When I wrote about Olivier's Hamlet, I remarked how his acting style was of another era, one much more stage-like and formal in comparison to that of the Brando Method generation, and indeed, the movie placed this dichotomy front and center. According to the movie, Monroe came to the set of Prince with an acting coach - Paula Strasberg, wife of Method master Lee Strasberg - and Monroe kept her within arms length at all times because she was so intimidated at working with a legend like Olivier, who also directed Prince. For his part, Olivier is depicted as being scornful of the Method; he briefly mentions how he disapproved of his wife Vivien Leigh working with Elia Kazan.
In Week, Paula Strasberg is constantly propping up Monroe's self-confidence, telling her again and again how great an actress she is, and I thought she was just soothing her ego. It turns out that the Strasbergs thought very highly of her acting ability, and Lee Strasberg apparently once said he believed her second only to Brando himself out of all the actors he worked with. At one point in Week, Monroe is so frustrated with Olivier's constant berating of her that she cries, "I want Lee! I want Lee!"

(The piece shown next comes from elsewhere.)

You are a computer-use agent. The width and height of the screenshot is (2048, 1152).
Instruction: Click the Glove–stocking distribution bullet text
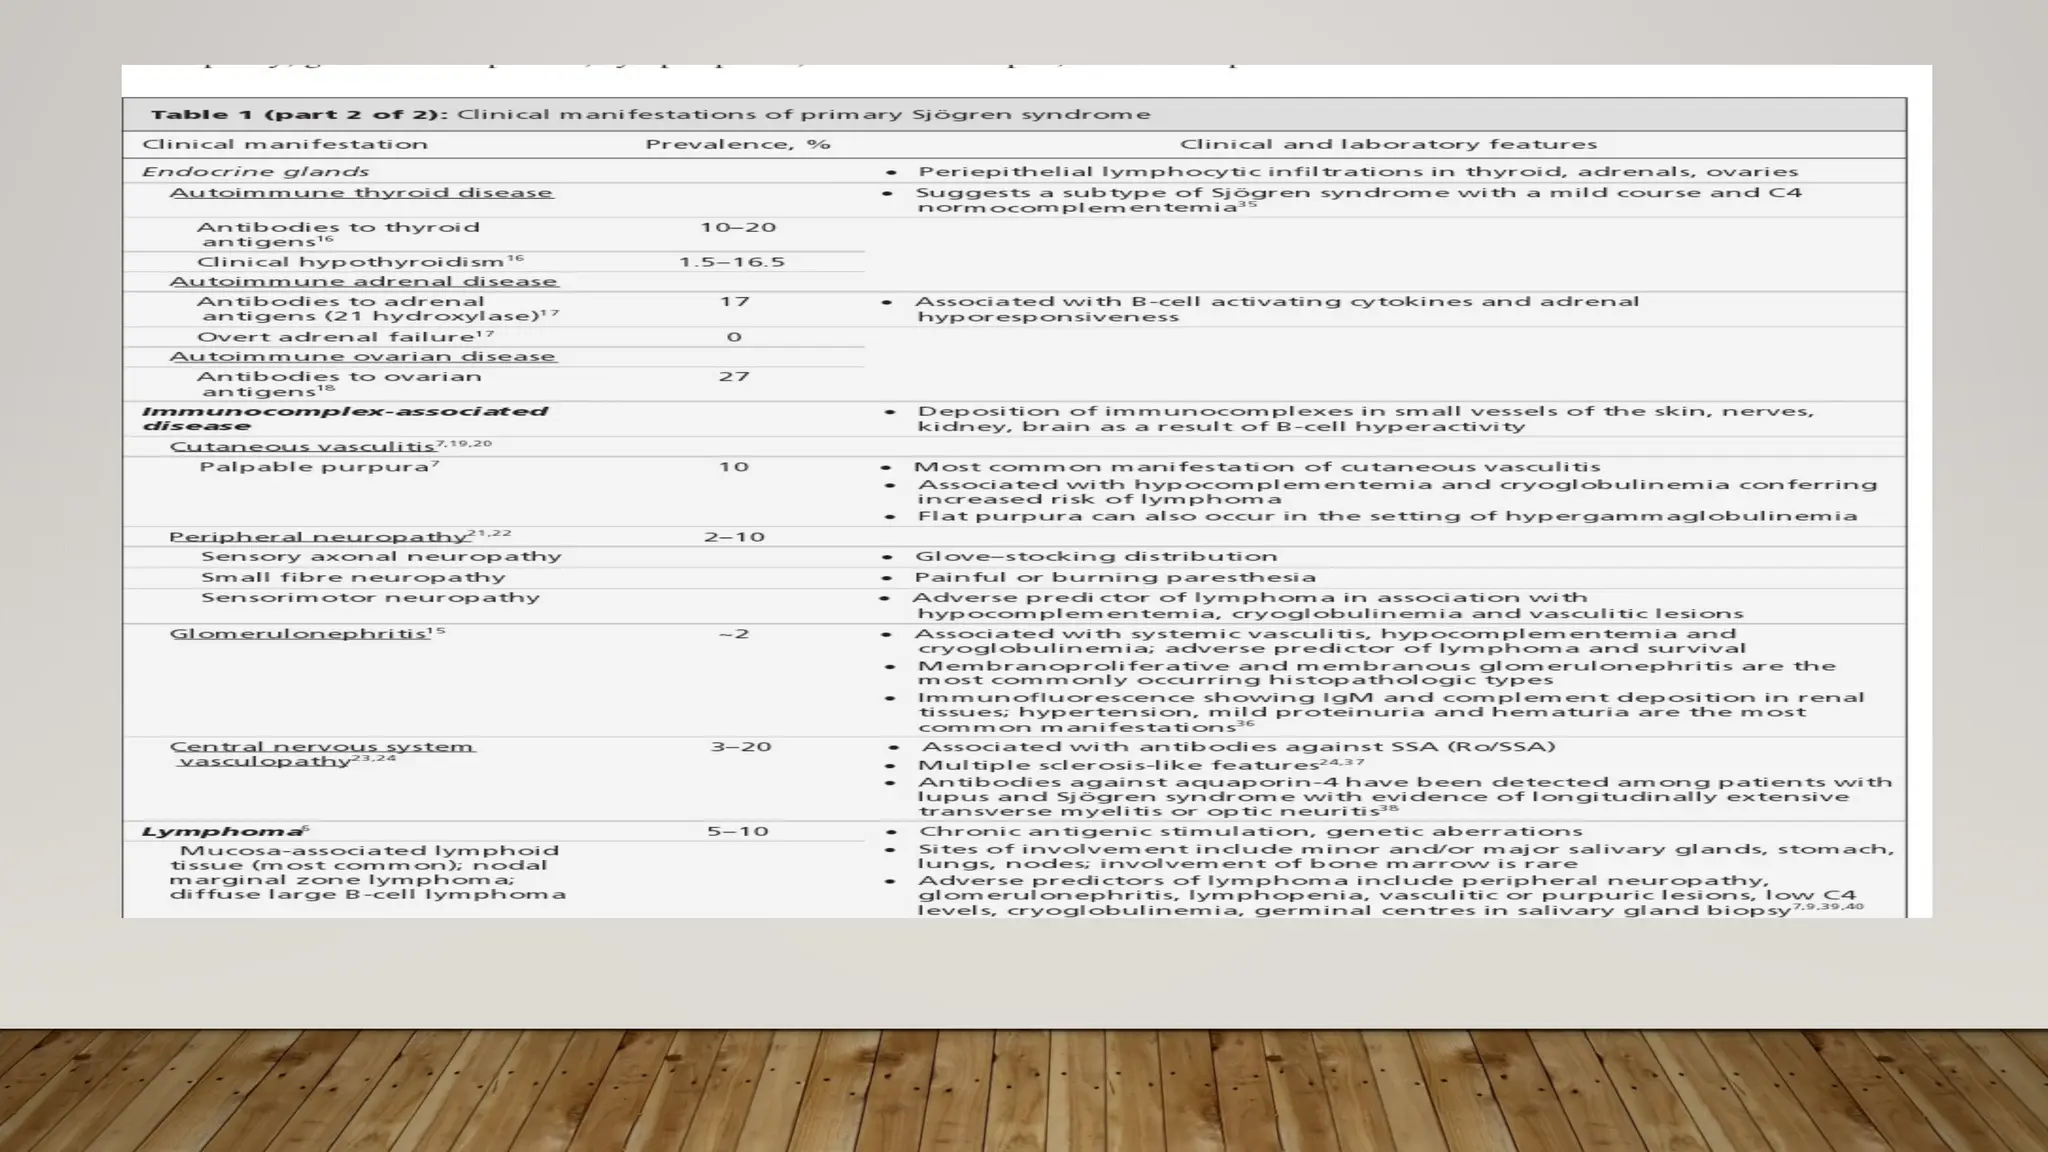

This is an aspect of Monroe's legend that people don't think of as much, and again, Week pays lip service to it when Olivier, frustrated, says to her at one point something along the lines of how she should just wiggle and pout and look sexy, since that's what she does best. (I think that's the point where she cries for Lee.) Developing her acting ability meant a great deal to her, and perhaps that's the true tragedy of her premature death: how much farther could she have gone? She was beginning to creep towards middle age at the time of making Prince; eventually her looks would begin to fade, a point Leigh makes in one scene in Week in talking about her own career. I suspect Monroe knew this in the back of her mind and worked on her acting to prepare for the day when her reign as a sex goddess would end.